Entanglement is a quantum effect that means that particles such as photons can have a much closer relationship than allowed by classical physics. For instance, two photons can be created experimentally such that if one is polarized in the vertical direction, then the other is always polarized horizontally. By measuring the polarization of one of the pair, we immediately know the state of the other, no matter how far apart they are.
A quantum computer exploits entanglement and the ability of quantum particles to be in "superposition" of two or more states at the same time. Such a device could, in principle, outperform a classical computer on some tasks. In practice, however, physicists have struggled to create even the simplest quantum computers because the fragile nature of entangled quantum bits – or qubits – makes them very difficult to transmit, store and process.
Photons are a popular choice for qubits because they can travel great distances through optical fibres or even air without losing their entanglement. However, in a quantum computer, such "flying qubits" must interact with "stationary qubits" such as trapped ions or quantum dots – and doing this without the destruction of quantum information is extremely tricky.
One could imagine having three different pieces of quantum hardware, for example, with qubits based on a quantum dot, an ion and superconducting flux, respectively. Exchanging quantum information among all of these devices at once requires a light source that can interact efficiently with each qubit, while at the same time produce light that is entangled.

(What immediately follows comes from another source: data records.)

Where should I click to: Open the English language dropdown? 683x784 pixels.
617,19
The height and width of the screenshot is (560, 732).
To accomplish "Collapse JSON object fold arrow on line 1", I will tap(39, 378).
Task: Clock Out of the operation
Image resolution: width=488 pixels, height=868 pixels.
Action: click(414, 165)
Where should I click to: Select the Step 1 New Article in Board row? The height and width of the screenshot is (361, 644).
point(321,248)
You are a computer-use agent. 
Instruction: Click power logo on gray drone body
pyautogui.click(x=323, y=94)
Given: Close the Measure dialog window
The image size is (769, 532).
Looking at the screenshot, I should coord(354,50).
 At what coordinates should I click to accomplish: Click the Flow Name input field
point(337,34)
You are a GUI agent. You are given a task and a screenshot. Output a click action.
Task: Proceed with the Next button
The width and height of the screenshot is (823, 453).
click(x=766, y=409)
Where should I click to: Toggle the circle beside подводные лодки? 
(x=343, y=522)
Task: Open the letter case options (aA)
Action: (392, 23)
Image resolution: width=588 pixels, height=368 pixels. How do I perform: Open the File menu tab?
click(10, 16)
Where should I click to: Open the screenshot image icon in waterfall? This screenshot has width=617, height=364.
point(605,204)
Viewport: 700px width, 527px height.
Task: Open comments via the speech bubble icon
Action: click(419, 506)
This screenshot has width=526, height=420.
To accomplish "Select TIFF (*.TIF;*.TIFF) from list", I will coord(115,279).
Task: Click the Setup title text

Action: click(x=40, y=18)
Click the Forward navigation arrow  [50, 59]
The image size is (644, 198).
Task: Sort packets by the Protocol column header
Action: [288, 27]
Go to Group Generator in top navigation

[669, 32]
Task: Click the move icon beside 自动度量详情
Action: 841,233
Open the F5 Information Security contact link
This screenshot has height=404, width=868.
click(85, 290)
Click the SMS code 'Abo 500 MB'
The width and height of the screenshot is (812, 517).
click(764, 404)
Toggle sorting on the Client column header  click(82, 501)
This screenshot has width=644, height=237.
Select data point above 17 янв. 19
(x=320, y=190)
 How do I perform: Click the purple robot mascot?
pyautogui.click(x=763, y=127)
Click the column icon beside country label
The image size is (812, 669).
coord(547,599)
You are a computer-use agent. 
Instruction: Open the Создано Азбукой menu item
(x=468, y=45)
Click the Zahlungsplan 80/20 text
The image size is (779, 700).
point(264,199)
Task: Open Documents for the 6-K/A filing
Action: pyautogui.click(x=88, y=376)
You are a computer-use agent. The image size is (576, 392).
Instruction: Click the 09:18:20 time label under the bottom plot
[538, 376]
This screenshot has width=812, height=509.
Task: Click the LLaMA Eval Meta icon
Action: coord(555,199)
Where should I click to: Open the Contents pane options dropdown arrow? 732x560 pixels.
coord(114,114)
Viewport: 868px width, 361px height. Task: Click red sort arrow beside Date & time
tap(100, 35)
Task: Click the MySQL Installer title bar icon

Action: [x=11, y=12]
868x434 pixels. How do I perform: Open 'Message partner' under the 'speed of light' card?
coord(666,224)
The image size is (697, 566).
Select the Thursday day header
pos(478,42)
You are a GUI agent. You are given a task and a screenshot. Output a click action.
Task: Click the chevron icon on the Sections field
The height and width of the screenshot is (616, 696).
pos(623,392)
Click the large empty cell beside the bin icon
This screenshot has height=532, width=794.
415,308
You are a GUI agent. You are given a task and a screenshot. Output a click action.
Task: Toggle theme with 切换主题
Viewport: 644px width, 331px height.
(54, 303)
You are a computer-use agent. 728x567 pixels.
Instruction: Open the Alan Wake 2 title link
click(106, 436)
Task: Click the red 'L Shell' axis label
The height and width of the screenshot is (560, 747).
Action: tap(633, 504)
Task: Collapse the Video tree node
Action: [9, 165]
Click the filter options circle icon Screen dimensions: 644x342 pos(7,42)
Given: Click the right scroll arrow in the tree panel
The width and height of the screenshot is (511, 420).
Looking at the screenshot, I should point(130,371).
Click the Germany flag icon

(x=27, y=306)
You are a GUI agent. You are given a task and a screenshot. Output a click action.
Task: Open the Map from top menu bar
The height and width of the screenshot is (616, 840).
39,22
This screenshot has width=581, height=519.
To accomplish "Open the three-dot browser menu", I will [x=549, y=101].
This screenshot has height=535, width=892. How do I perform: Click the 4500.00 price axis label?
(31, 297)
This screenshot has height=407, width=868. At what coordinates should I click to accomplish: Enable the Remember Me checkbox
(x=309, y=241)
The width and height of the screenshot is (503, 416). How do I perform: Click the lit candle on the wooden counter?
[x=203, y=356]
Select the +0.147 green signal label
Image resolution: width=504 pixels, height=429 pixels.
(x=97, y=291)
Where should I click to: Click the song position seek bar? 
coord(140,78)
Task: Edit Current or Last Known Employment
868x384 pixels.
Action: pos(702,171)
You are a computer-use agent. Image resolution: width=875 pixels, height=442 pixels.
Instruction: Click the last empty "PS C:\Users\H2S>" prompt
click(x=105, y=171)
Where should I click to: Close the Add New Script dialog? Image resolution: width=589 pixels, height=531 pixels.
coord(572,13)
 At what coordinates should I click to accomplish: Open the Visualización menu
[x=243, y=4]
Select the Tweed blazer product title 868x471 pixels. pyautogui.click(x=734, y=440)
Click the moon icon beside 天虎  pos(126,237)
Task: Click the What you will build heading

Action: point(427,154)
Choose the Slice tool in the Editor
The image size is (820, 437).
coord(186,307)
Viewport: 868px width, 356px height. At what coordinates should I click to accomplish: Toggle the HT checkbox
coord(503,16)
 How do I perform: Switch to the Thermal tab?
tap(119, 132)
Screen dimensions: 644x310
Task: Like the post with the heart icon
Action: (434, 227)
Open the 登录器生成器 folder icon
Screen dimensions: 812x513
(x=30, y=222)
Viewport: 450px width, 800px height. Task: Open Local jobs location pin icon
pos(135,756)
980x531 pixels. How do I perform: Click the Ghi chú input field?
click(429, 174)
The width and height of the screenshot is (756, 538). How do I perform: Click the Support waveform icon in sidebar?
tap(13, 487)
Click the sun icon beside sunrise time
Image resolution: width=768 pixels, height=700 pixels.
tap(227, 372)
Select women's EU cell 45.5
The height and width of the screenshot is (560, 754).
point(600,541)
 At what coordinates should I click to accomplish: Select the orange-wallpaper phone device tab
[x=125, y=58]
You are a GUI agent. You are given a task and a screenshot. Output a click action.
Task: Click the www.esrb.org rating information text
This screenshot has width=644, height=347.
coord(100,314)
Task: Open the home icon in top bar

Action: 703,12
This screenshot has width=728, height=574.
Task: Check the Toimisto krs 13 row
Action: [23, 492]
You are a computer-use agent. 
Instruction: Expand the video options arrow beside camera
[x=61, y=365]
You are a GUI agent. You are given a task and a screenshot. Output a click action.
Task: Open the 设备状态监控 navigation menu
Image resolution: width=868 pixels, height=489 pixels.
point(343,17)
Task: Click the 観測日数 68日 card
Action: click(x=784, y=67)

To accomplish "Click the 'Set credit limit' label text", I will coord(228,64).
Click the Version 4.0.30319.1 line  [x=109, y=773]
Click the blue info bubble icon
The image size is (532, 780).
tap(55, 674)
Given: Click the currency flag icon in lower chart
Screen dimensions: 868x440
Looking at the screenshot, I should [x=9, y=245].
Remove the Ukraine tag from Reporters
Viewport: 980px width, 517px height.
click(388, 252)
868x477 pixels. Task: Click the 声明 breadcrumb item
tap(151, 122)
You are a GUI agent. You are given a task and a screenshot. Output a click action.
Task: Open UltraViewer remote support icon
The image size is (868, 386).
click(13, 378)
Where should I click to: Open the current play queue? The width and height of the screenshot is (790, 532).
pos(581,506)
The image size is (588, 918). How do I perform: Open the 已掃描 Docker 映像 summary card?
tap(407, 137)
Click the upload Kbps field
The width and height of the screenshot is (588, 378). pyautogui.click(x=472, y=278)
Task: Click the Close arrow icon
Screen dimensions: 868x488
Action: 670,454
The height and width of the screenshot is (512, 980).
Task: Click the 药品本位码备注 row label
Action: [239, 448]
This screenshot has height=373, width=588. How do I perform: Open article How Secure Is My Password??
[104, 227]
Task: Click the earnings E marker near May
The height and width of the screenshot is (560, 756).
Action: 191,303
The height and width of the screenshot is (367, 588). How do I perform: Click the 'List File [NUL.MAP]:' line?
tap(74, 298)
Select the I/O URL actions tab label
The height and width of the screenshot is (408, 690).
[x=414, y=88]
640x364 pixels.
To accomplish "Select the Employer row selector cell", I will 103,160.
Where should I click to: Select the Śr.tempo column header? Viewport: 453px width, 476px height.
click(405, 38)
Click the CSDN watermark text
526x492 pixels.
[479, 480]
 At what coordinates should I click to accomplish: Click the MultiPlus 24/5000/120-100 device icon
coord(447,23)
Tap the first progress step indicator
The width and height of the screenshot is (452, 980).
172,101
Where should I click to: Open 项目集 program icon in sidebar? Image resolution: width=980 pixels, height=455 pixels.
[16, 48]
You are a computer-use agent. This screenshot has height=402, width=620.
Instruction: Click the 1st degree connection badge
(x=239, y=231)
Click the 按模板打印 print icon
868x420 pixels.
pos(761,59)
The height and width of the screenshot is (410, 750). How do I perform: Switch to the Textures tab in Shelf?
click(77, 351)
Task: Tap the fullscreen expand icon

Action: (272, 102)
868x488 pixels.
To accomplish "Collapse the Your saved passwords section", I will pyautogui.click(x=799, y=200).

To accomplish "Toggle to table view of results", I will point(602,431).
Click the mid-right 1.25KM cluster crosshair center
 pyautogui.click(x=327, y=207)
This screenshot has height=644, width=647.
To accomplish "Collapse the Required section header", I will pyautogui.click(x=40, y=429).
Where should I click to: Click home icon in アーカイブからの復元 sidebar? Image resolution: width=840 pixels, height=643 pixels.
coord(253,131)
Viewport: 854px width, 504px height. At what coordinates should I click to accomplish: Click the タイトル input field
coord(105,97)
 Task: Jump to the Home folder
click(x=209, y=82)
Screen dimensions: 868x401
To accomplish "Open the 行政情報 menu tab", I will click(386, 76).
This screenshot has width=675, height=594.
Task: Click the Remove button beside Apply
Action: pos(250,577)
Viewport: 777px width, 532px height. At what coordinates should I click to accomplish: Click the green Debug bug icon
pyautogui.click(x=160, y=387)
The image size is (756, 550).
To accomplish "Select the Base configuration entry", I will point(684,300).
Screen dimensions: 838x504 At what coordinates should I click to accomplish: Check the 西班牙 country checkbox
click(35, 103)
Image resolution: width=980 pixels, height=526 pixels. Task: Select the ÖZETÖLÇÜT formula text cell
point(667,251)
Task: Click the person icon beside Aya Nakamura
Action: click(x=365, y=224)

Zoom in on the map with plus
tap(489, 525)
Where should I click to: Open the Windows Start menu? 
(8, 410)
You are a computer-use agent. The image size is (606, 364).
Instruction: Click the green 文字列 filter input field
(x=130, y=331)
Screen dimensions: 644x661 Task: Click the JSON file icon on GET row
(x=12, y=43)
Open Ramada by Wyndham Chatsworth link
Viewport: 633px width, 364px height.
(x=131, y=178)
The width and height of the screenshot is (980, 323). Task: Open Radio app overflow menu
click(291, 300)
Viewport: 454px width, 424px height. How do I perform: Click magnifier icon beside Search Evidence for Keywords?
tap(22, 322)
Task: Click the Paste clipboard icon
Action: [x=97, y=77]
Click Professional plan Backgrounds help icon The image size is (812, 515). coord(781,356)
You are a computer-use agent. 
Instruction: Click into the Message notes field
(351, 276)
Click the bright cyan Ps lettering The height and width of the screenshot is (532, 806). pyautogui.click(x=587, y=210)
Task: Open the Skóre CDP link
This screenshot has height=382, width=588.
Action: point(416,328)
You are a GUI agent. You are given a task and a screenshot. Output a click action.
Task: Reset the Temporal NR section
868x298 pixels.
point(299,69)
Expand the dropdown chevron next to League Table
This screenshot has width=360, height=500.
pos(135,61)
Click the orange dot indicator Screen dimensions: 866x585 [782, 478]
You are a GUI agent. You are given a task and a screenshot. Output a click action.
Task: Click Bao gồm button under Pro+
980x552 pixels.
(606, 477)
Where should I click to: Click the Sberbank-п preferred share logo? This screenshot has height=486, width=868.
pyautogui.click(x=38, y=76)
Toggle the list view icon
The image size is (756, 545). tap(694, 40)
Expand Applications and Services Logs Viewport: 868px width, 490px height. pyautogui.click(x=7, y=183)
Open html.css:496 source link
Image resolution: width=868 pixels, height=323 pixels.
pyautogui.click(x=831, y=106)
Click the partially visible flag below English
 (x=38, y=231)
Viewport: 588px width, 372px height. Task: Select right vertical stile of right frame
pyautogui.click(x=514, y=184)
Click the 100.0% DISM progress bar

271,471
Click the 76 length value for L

One of the lead researchers – Paul Nussenzveig of the University of Sao Paulo – explains that that light beams could transfer information in such a quantum computing system by exploiting the fact that different types of qubits respond to light at different wavelengths.
But while entanglement of light at two different wavelengths had been achieved previously, increasing this to three – and ultimately four and more – is necessary if several different types of qubit are to be interconnected.
PhD students Antônio Coelho and Felippe Barbosa measured the entanglement produced when a green laser was shone at a system known as an optical parametric oscillator. When the light enters the crystal some of it is converted to two entangled beams at different infrared wavelengths – a phenomenon known as parametric down-conversion. As these beams oscillate within the system, some infrared light is "up-converted" back to green, resulting in entanglement between all three wavelengths.
To observe full entanglement between the three light beams they had to cool the system below –10 °C and restrict the pump laser to a narrow power range. Even with cooling, vibrations within the crystal caused minute variations in its refractive index, preventing the researchers from reaching the maximum level of entanglement that they predict could be achieved. That's an important consideration for quantum computing, Nussenzveig told physicsworld.com. "The efficiency of the information exchange depends on the degree of entanglement," he said.
Other leading figures performing research into quantum computation and quantum optics agree on the need for interconnections between qubits. "Research into providing seamless links between the physical systems that hold the promise of quantum computation is of significant importance," commented Ping Koy Lam from the Australian National University. "This work is a step towards providing that 'quantum' link."
Anton Zeilinger of the University of Vienna calls the kind of systems that the continuous variable entanglement demonstrated by the Brazilian team could produce "quantum switchboards". He says that their work in producing three-colour entanglement is "a very elegant experiment".
The research is described in Science.